Some students... get stuck in classrooms with teachers who, year after year, fail to educate or inspire their students. These persistently low-performing teachers contribute to a devastating and unjustifiable inequality in our public educational system.
In Los Angeles Unified, the country's second largest school district, African-American and Latino students are two to three times more likely to have a teacher in the bottom quartile of effectiveness than their white and Asian peers. Research has revealed that Los Angeles schools in which ineffective teachers make up over 50 percent of the teaching staff are clustered in certain parts of the city...
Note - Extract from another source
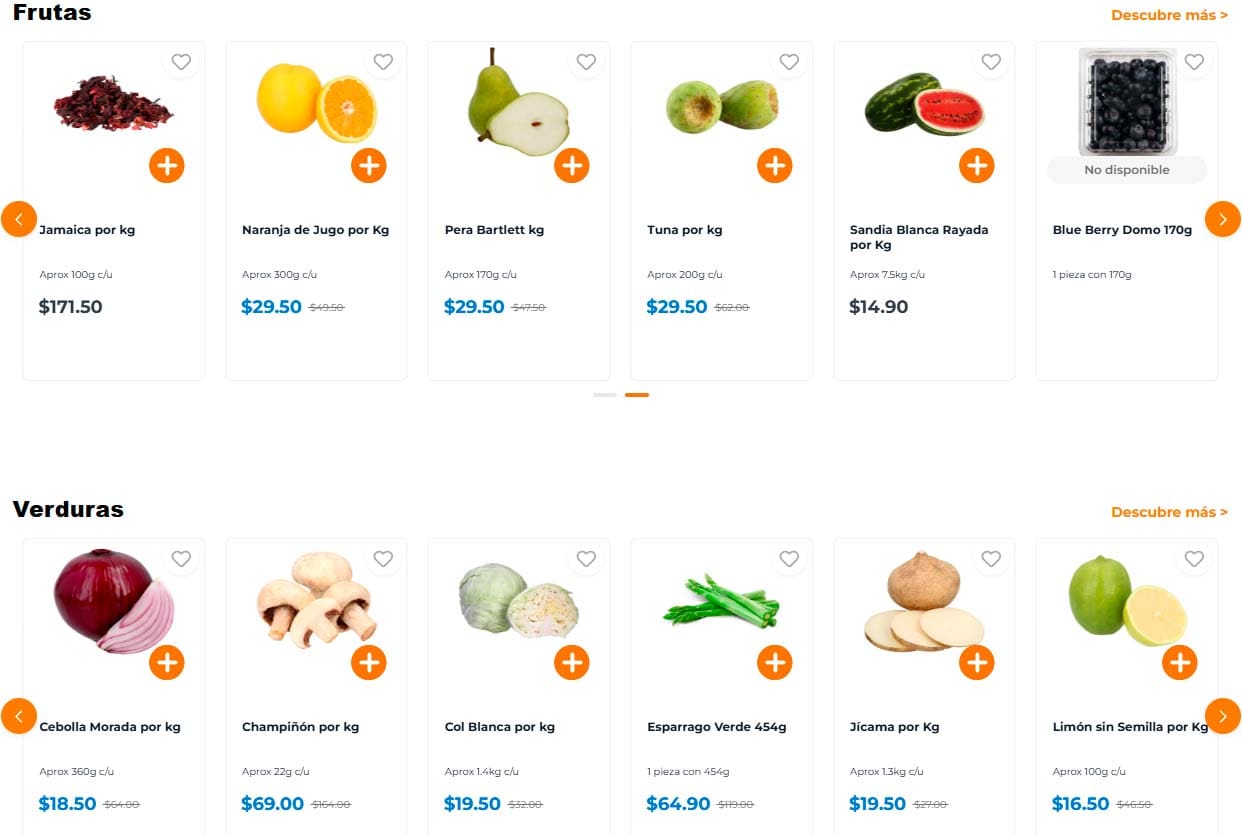This screenshot has width=1242, height=835.
Task: Add Jamaica por kg to cart
Action: (x=167, y=165)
But the worst part of these inequalities is that we know exactly which laws are contributing to and exacerbating the problem. Teacher employment protections [tenure] in California so far exceed those in other States that dismissing a persistently ineffective teacher is next to impossible so costly, time-consuming, and unlikely to actually result in dismissal that administrators are prevented from even trying. Worse, when budget shortfalls force districts to implement layoffs, the statutes require districts to lay teachers off in reverse order of seniority, with no regard for skills, leadership or past performance in the classroom."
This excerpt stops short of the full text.